WINNIPEG, MANITOBA (MAY 29, 2021) – New research published in the peer reviewed journal Cereal Chemistry and additional results presented at the Canadian Nutrition Society annual meeting (May 28 – 30, 2015) in Winnipeg, Manitoba shows that the nutritional composition of modern wheat is similar to wheat grown in Canada 150 years ago.

The discovery casts doubt on critics of wheat who claim the protein composition of the grain, which includes gluten, has been fundamentally altered by the agriculture industry. The research shows that while the increase in grain yields over the past century has been significant, the increases in the total grain protein concentration, including gluten, in wheat grain, has been very modest (~1%).  Hence, the overall nutritional quality and composition of wheat grain over time has seen little change.

The research was led by Dr. Ravindra Chibbar and Dr. Pierre Hucl at the University of Saskatchewan. These researchers took seeds from 37 varieties of wheat representing grain from each decade from the 1860s onwards, grew the wheat and compared the nutritional composition against modern Canada Western Red Spring (CWRS) varieties in field trials over 2013 and 2014. The research team analyzed the concentration of starches and proteins including gluten. What they found is that wheat grain today has a very similar nutritional composition to wheat grown more than 150 years ago.

“Our results substantiate that the wheat grown by Canadian farmers today is nutritionally similar to wheat grown in 1860,” says Dr. Chibbar. “There is no evidence to suggest that the increased incidences of obesity, diabetes or other health conditions in today’s society are related to the wheat varieties developed during the recent decades as claimed by some critics.”
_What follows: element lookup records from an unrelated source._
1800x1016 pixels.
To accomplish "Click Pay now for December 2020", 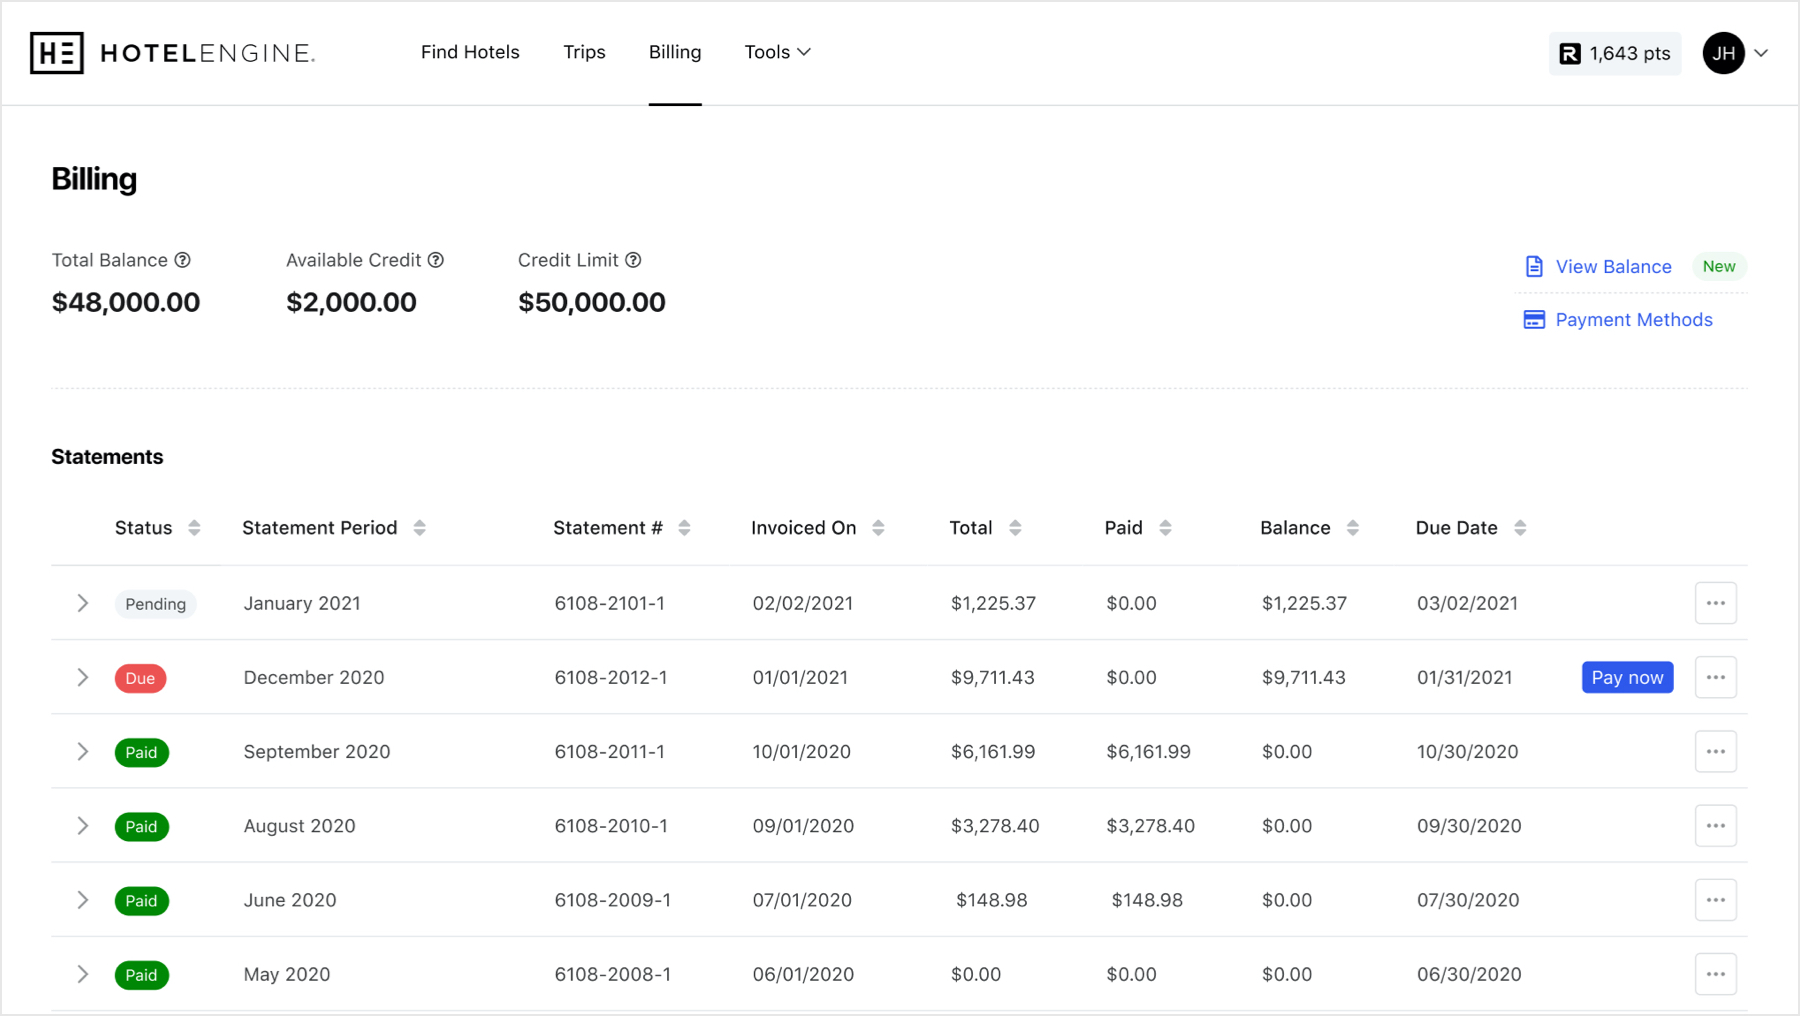I will coord(1627,677).
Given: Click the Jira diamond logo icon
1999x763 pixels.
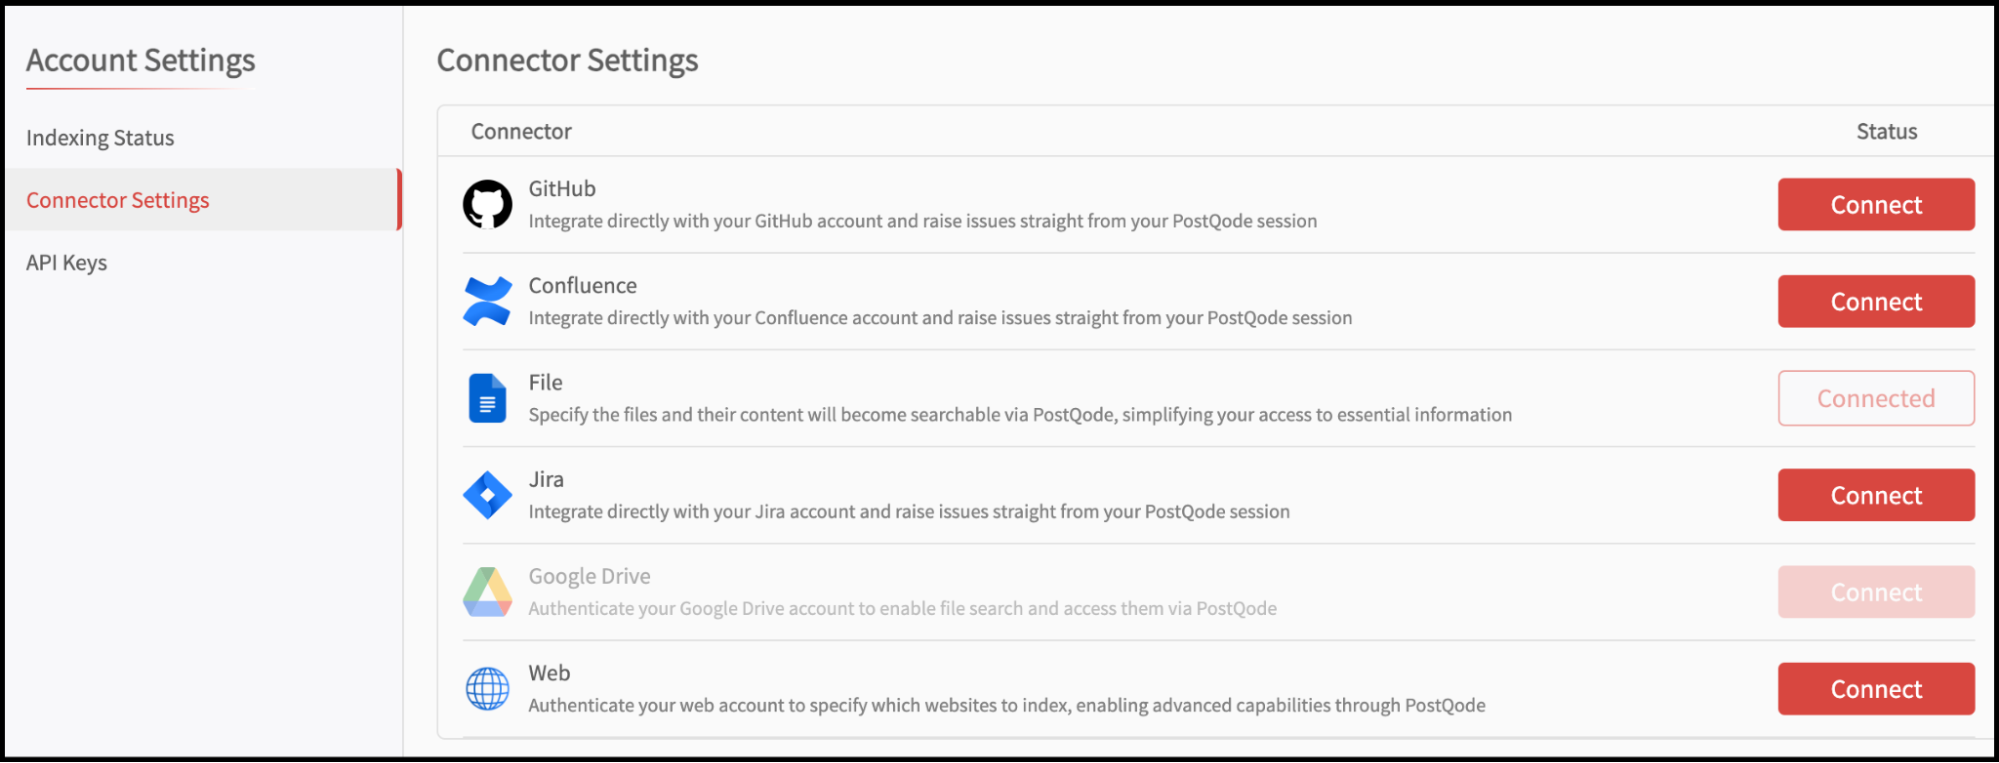Looking at the screenshot, I should (x=487, y=495).
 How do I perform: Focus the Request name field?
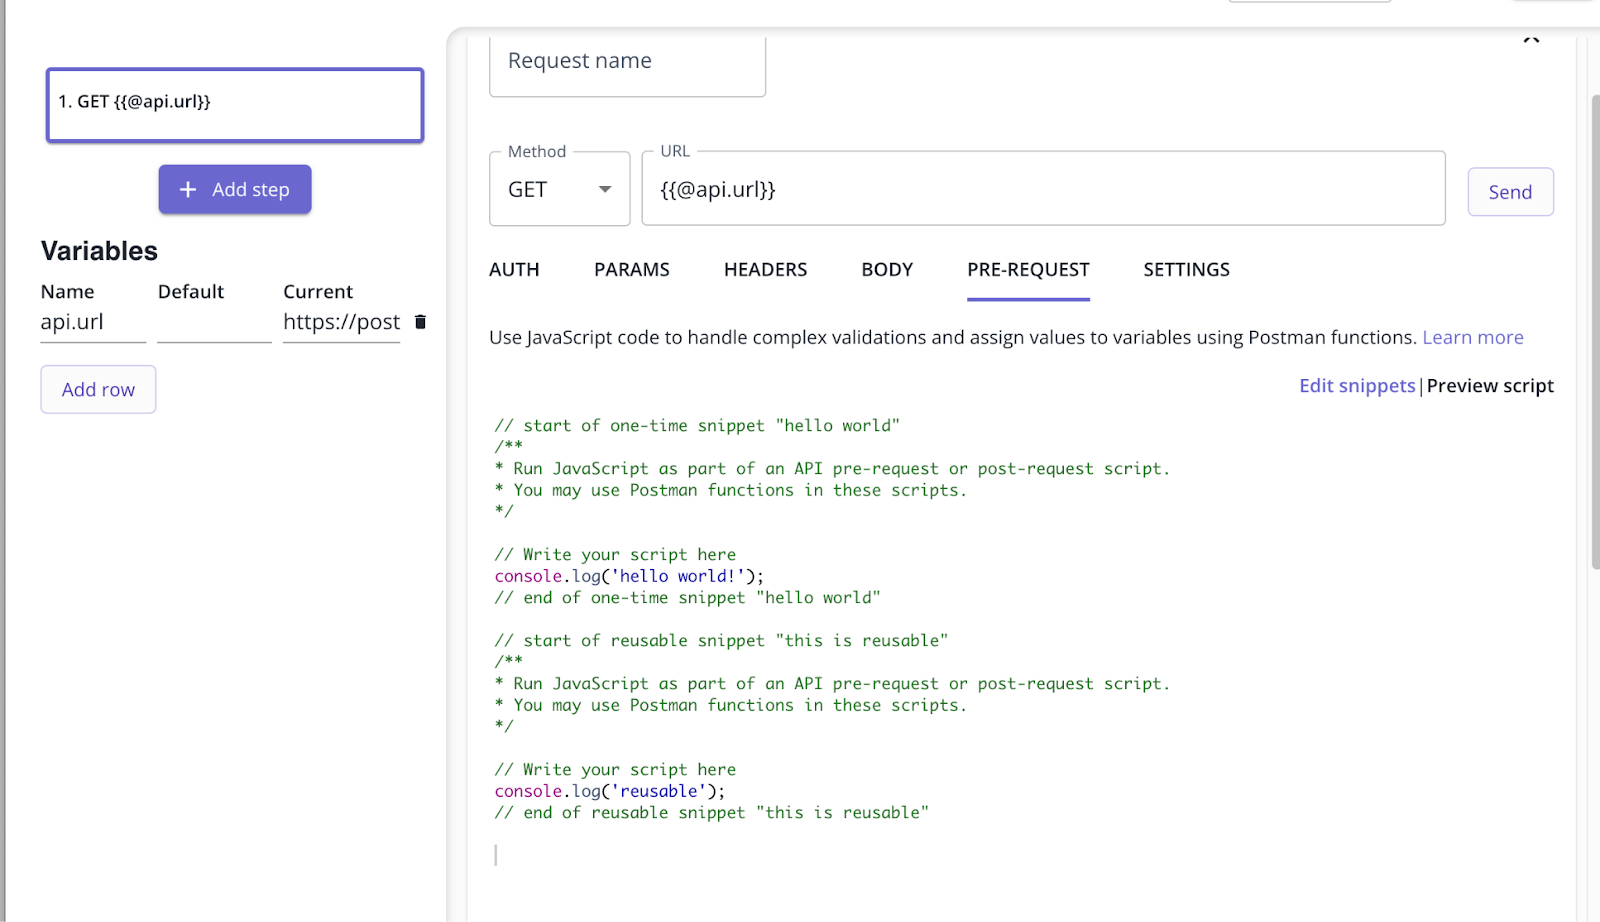coord(627,62)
CWRS wheat makes up the majority of all wheat grown in Canada. Wheat contains both carbohydrates and protein and is rich in a number of vitamins and minerals, dietary fibre, anti-oxidants and phytochemicals. It has been a staple and essential part of the human diet for thousands of years, and because of the unique properties of its gluten protein, is used in countless ways to make breads, pastas and a variety of other foods.

The University of Saskatchewan, Saskatchewan Ministry of Agriculture and Food, Saskatchewan Wheat Pool and the Canada Research Chairs program funded the research.

Dr. Ravindra Chibbar, Ph.D.

Dr. Ravindra (Ravi) Chibbar, Ph.D. is a professor and Canada Research Chair, Crop Quality (Molecular Biology & Genetics), Department of Plant Sciences, College of Agriculture and Bioresources at the University of Saskatchewan. A widely respected plant sciences/crop quality scientist specialized in cereal crops, Dr. Chibbar obtained his Ph.D. degrees from the University of Western Ontario, Canada and the Panjab University, Chandigarh, India. He focuses on how to improve grain quality (cereals and pulses) so that in addition to providing calories, grain-based products improve gut health and reduce incidence of obesity and cardiovascular diseases. Dr. Chibbar sits on the Scientific Advisory Council for The Healthy Grains Institute (HGI).

Dr. Pierre Hucl, Ph.D.

Dr. Pierre Hucl, Ph.D. is a professor in the Crop Development Centre, Department of Plant Sciences, College of Agriculture and Bioresources at the University of Saskatchewan. Dr. Hucl obtained his PhD. from the University of Saskatchewan and M.Sc. and B.Sc. from the University of Guelph. His research focus is in the area of genetics and breeding of bread wheat for the short-season areas of Western Canada and the evaluation of alternative wheats and annual canarygrass.

About The Healthy Grains Institute (HGI)

Launched in November 2012, the Healthy Grains Institute’s mission is to inform and enhance Canadians’ knowledge and understanding of the health benefits of grains. The Healthy Grains Institute is guided by an independent and multidisciplinary Scientific Advisory Council consisting of recognized plant science and nutritional experts from across North America. The Healthy Grains Institute is committed to providing Canadians with science-based information on the benefits of grains as an important part of a healthy, balanced diet.